Sehen Sie eine Gefahr, dass auf den Chor oder die Kirchenmusik an der Dresdner Frauenkirche generell existenzielle Nöte zukommen?
Grünert: Naja, mich plagen schon Sorgen, wie ich meine Chorarbeit effizient-künstlerisch, aber auch finanziell-organisatorisch auf die Reihe bekommen kann mit den Einschränkungen. Aber unterm Strich macht es nach wie vor unglaublich viel Spaß, mit so motivierten Sängern zu arbeiten. Man muss halt auch in so einer Situation das Gute sehen und das Beste draus machen. Fatal wäre es, wenn man sagt, man hat verloren. Wenn ich auf das Musikjahr 2021 schaue, bin ich vor allem dankbar und stolz: Sofern die Veranstaltungslänge genehmigt wird, dürfen wir tatsächlich eine „Johannes-Passion“ machen und das „Weihnachtsoratorium“ aufs Programm setzen. Auch ein Mozart-Requiem steht auf dem Plan. Insofern schätze ich mich schon glücklich: Ich habe die Chorsänger an meiner Seite, und ich habe die wirklich exzellenten Musiker der Staatskapelle, die danach lechzen, endlich wieder Musik vor einem größeren Publikum machen zu dürfen. Und schließlich habe ich hier das organisatorische Umfeld, das auch nicht weggebrochen ist. Das alles gibt mir eine Sicherheit und Gelassenheit.
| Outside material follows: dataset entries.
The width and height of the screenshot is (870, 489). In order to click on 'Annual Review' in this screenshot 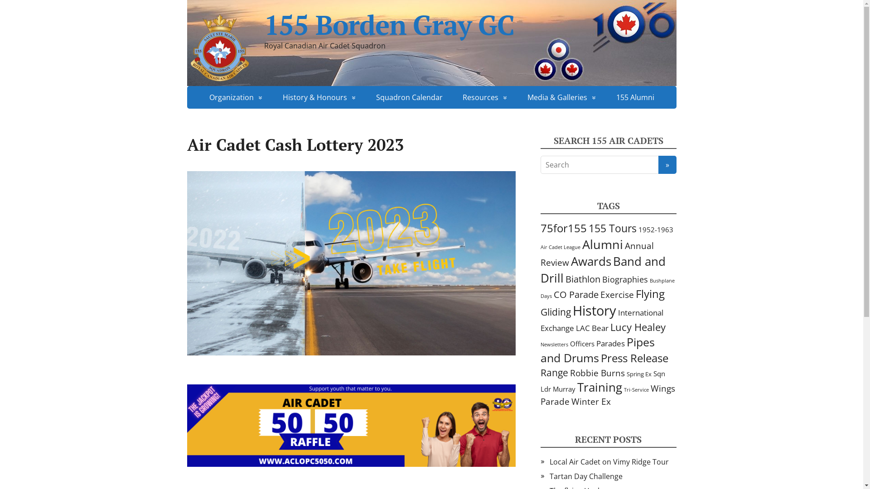, I will do `click(596, 254)`.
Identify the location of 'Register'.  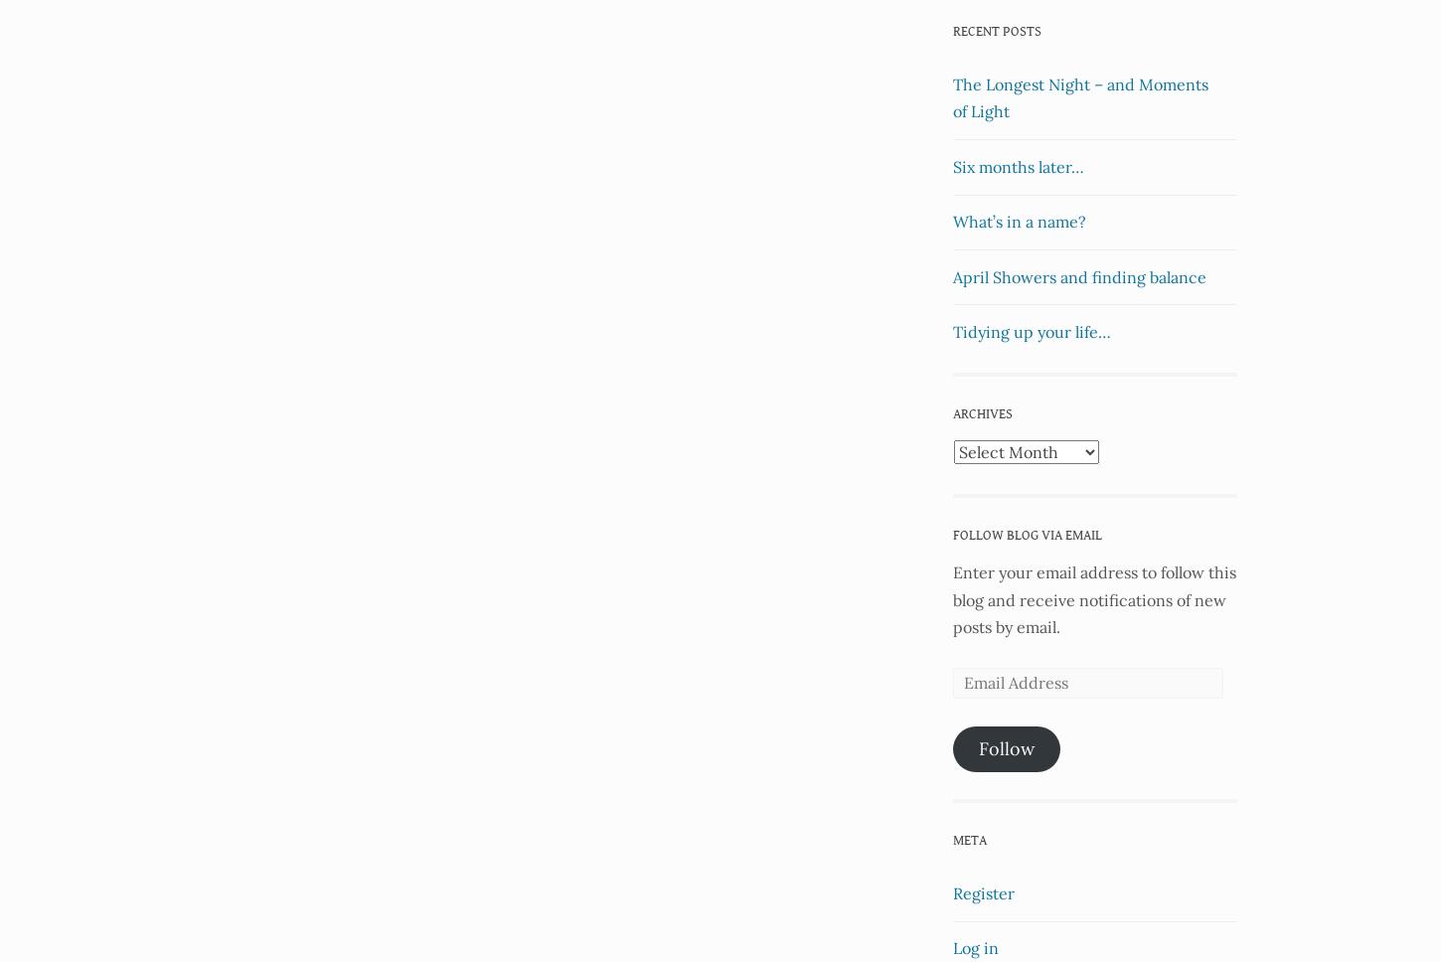
(984, 892).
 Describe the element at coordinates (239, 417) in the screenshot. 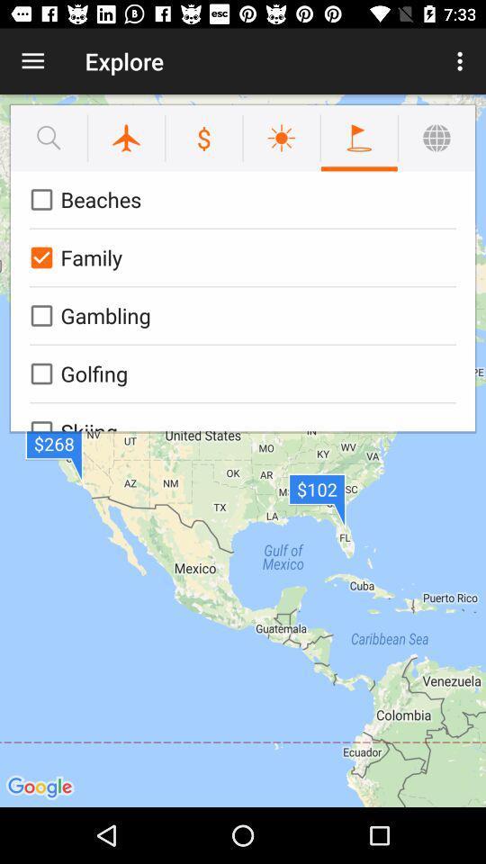

I see `the skiing icon` at that location.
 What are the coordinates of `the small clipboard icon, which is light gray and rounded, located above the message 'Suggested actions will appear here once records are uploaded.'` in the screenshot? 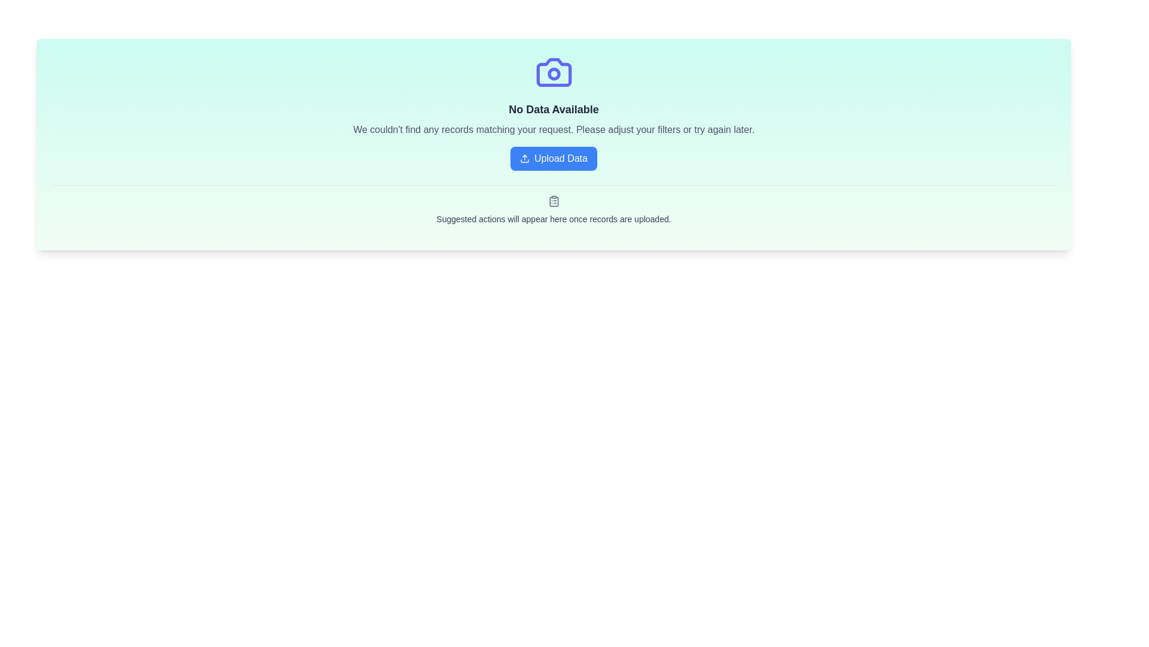 It's located at (553, 200).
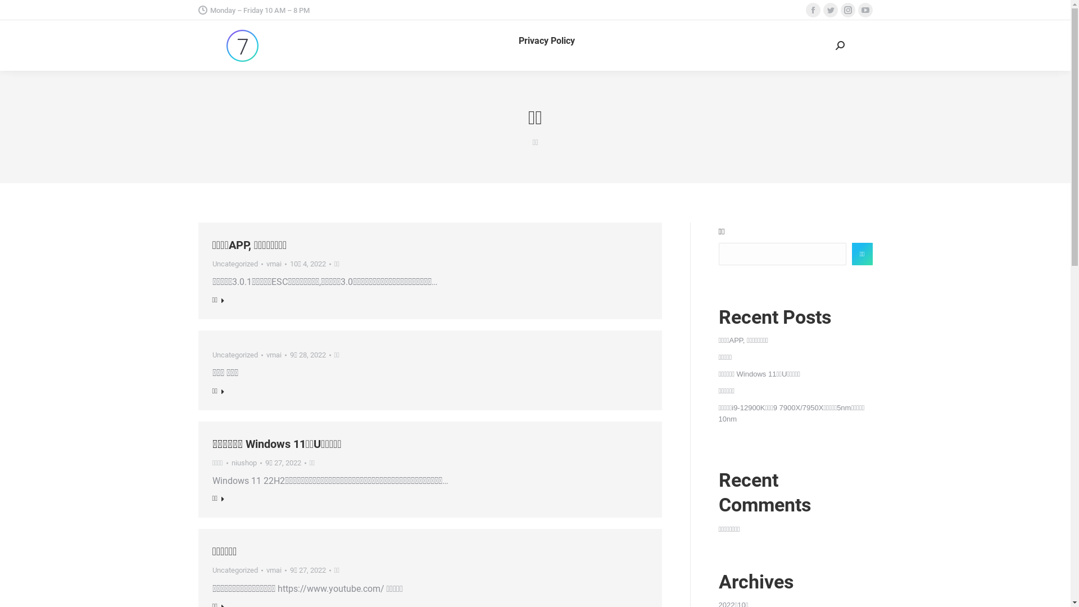 Image resolution: width=1079 pixels, height=607 pixels. I want to click on 'Twitter page opens in new window', so click(823, 10).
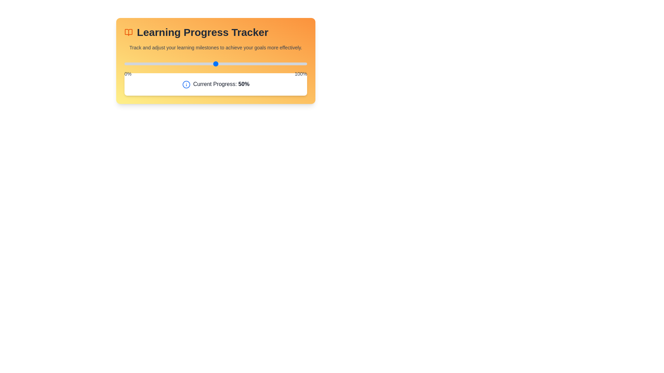 The height and width of the screenshot is (373, 664). Describe the element at coordinates (124, 44) in the screenshot. I see `the text 'Track and adjust your learning milestones to achieve your goals more effectively.'` at that location.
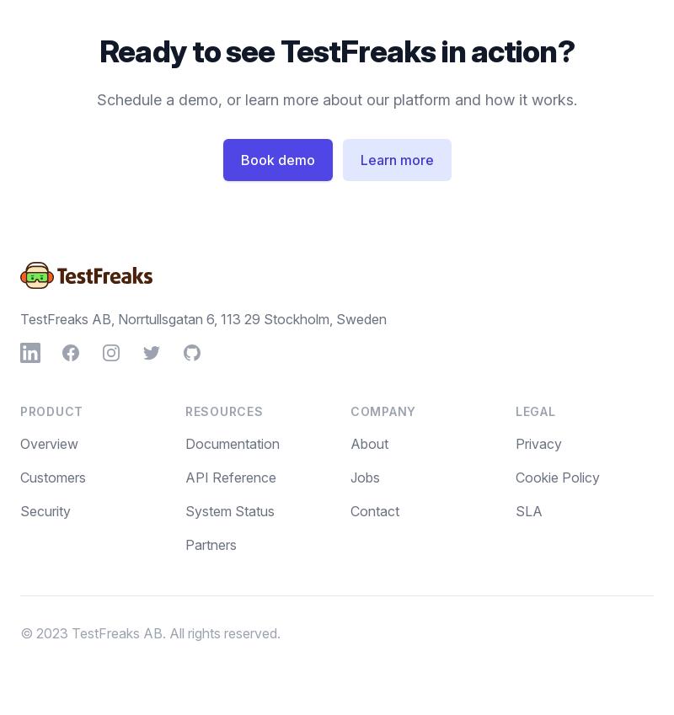 Image resolution: width=674 pixels, height=715 pixels. What do you see at coordinates (99, 51) in the screenshot?
I see `'Ready to see TestFreaks in action?'` at bounding box center [99, 51].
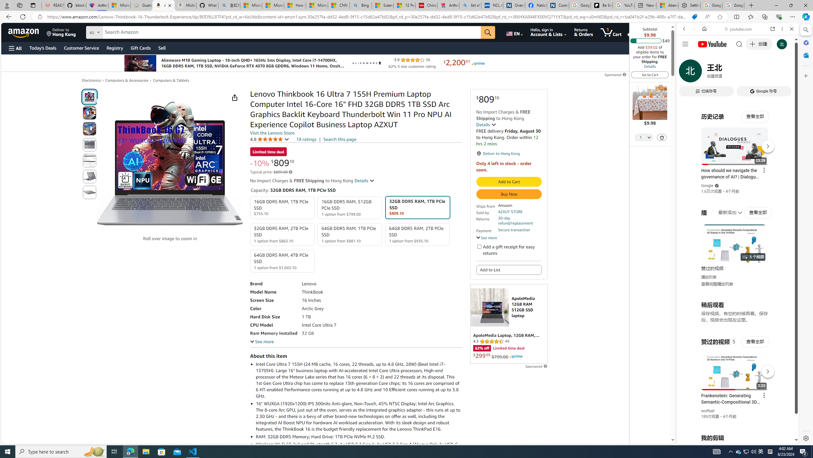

Haben Sie Sorge, dass das Publikum während der Coronakrise feststellen könnte, dass ihm die Konzerte gar nicht mehr fehlen?
Grünert: Sicher, die Gefahr besteht, keine Frage. Der Mensch ist ein Gewohnheitstier und was er sich abgewöhnen kann, gewöhnt er sich ab. Aber trotzdem bin ich der festen Überzeugung, dass Genuss im Allgemeinen – und da gehört das Musikhören dazu – absolute Lebensqualität ist. Und wenn man die Lebensqualität mal so für sich genossen hat, dann sucht man wieder den Weg dorthin zurück.